The end of every year is always the most nostalgic & emotional. Most would strive to be positive but I’m going to call a spade a spade - the year was a shit show for a lot of us.
When I think about everything that has happened in 2022 in my personal life, I can’t help but feel anger at the Universe. I’m still thankful, but upset. Stronger, but exhausted.
The only thing I can ever turn to & rely on, would be my sm career. It’s given me a space where I feel no pain, no anxiety, no fatigue. In that room, I am in full control of myself, the session & you. You become the center of my attention, every detail & outcome is considered carefully.
Every equipment I use is just an extension of me.
My whip an extension of my hands.
Ice & hot wax the sharp bite of my wrath.
Kink isn’t professional therapy, but it is therapeutic. It allows me to be my truest self & I know it’s the case for most of my subs. Even in the lifestyle scene, I’ve met such beautiful people along the way. (You know who you are.)

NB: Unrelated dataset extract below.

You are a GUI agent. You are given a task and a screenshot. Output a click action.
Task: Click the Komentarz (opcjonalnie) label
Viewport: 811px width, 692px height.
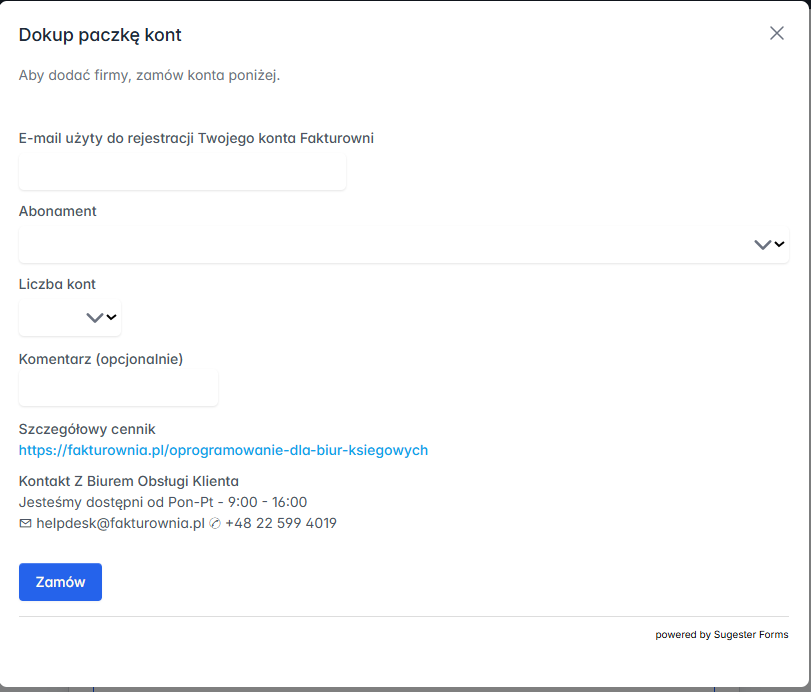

I recently had a session with Slave M that has been with me regularly the past year. He mentioned that from seeing my scars, he felt more relatable to me & was more comfortable sharing about himself during debrief. Which brings up a very good point - in the session, I am your Goddess, but during debrief & aftercare there needs to a level headed discussion with feedback regarding the session. I may not be your close friend, but don’t be afraid to give me your insight. The better I understand you, the better your experience will be in the future.
Kink is once again a reminder for all I’ve fought for, everything I’ve been through, & the importance of my origin.
To more years of human Christmas trees.